Huang Xiaoming or Mark Huang (, born 13 November 1977) is a Chinese actor, singer, and model. He graduated from the Performance Institute of the Beijing Film Academy in 2000. Huang first rose to prominence in 2001 for playing Emperor Wu of Han in the television series The Prince of Han Dynasty. In 2007, Huang signed a contract with Huayi Brothers and began focusing on his film career, appearing in films like The Sniper (2009), The Message (2010), and Sacrifice (2010).

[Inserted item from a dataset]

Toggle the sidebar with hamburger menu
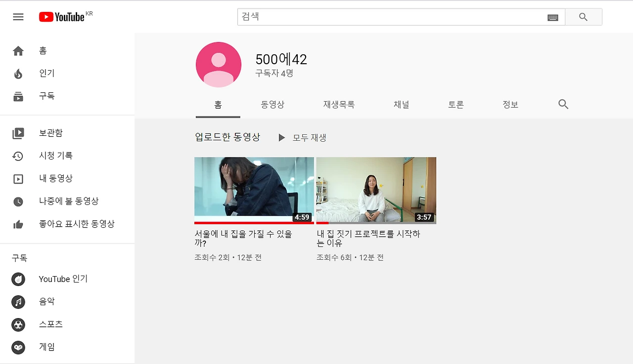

Huang is best known for his roles in television as Yang Guo in The Return of the Condor Heroes (2006), Xu Wenqiang in Shanghai Bund (2007), Luo Xi in  Summer's Desire (2010), Yue Fei in The Patriot Yue Fei (2013) and Zuo Zhen in Cruel Romance (2015); as well as his roles in films American Dreams in China (2013) and Xuanzang (2016).

Early life and education
Huang was born in Qingdao, Shandong and is an only child. His father was an engineer while his mother was an accountant. At age nine, he was selected by a film studio to play the child protagonist in a movie. Throughout his school life, Huang planned to become a scientist, but his language teacher encouraged him to apply to the Beijing Film Academy, which infrequently came to Qingdao to recruit students. A week before his entrance examination, his foot was run over and crushed by a jeep; the injury was not serious because he was wearing army boots. While studying at the Beijing Film Academy, Huang recalls the person who had the greatest influence on him, a teacher named Cui Xinqin. He was close friends and classmates with Zhao Wei and Chen Kun; the trio was known as the "Three Musketeers".

Career

1998–2007: Beginnings and success in television
In 1984, Huang was initially chosen by a producer to star in a drama as a child actor, but was dropped later because of his shy and introverted
personality. In 1996, Huang auditioned for Beijing Film Academy and joined in the same year. He later debuted in the 1998 drama Love is Not a Game.

Huang began to gain attention when he was chosen to replace Lu Yi for the leading role in The Prince of Han Dynasty, which earned high ratings. He later starred in all three installments of the series from 2001 to 2005, and went from an unknown newbie to a front-line actor. He also played Tang Bohu in the drama Merry Wanderer Tang Bohu (2003), for which he won the Outstanding Actor award at the 14th
Zhejiang TV Peony Award for his performance; and Xiao Jian in My Fair Princess III (2003).

Huang's most controversial and difficult, but most critically acclaimed role was in Shanghai Bund (2007), a remake of the 1980 Hong Kong television series The Bund, which starred Chow Yun-fat. Because Chow was his idol, he felt nervous, excited, and pressured about portraying the same role his idol had.

In 2008, Huang portrayed the iconic Wei Xiaobao in Royal Tramp, adopted from Louis Cha's wuxia novel The Deer and the Cauldron.

2009–2012: Venturing into films

After achieving success in television, Huang decided to focus his career on the big screen. His first major role was in the historical film The Banquet as the antagonist.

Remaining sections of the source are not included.